Radiation therapy was developed to damage and kill cancer cells. However, many healthy cells may also be damaged during a course of radiation treatments, even though doctors try to minimize this collateral damage. Most of the side effects of radiation treatments are the result of damage to healthy cells.
Radiation treatments tend to cause the most adverse side effects to cells that rapidly divide. These cells include skin cells, GI tract cells, blood cells in bone marrow, or cells lining the insides of the mouth. For this reason, there are some common side effects that most people experience when they receive radiation therapy.
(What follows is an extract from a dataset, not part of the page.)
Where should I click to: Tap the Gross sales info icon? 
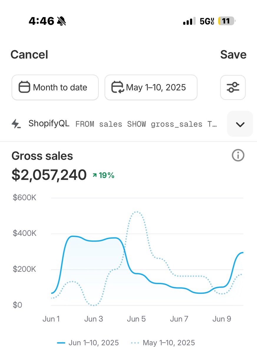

Along with fatigue, side effects of radiation treatments include dry and itchy skin, changes in appetite, changes in taste and smell, weight loss, difficulty swallowing, nausea, and bone marrow suppression. Because of this list of side effects, having to undergo radiation therapy can trigger bouts of anxiety and depression in patients. Sleep quality can be affected, as can relationships with loved ones.
Here’s some good news on the radiation therapy front: French researchers think they have found a way to make radiation therapy less harmful to healthy cells. By reducing the number of healthy cells that get damaged when exposed to radiation, the severity and amount of side effects a patient experiences during radiation therapy could be significantly reduced.
The French research team calls the new and improved therapy “targeted radiation therapy.” The normal approach to radiotherapy is to damage cancer cells by using a wide energy range to irradiate all the tissues in an area of the body. However, the researchers have found a way to target a smaller area with radiation, reducing the harm to surrounding tissues and the total dose of radiation needed to damage cancer cells.
The researchers developed their new radiotherapy techniques by studying the effects of radiation at the atomic level. Using an X-ray type of radiation, the researchers found when atoms absorb X-ray radiation, some atoms emit electrons. These low energy electrons have one particularly useful ability when it comes to fighting cancer: they can break a double strand of DNA. Cancer cells (and healthy cells) are able to repair the damage caused to a single strand of DNA but can’t accomplish the same feat when a double strand of DNA is damaged. This could make it possible to target cancerous cells by triggering the release of low energy electrons with targeted, X-ray radiation. This targeted radiation is significantly more efficient than radiation treatments spread over a large energy range. The bottom line? The radiation dose someone needed to send cancer into remission should be considerably reduced.
The researchers are only at the beginning of perfecting their new X-ray therapy. They have to figure out a way to produce electrons that are toxic to the DNA of cancer cells.
This research may very well prove to be ground-breaking, improving the outlook for the millions of people who have to undergo radiation treatments.
Trinter, F., et al., “Resonant Auger decay driving intermolecular Coulombic decay in molecular dimers,” Nature. December 22, 2013.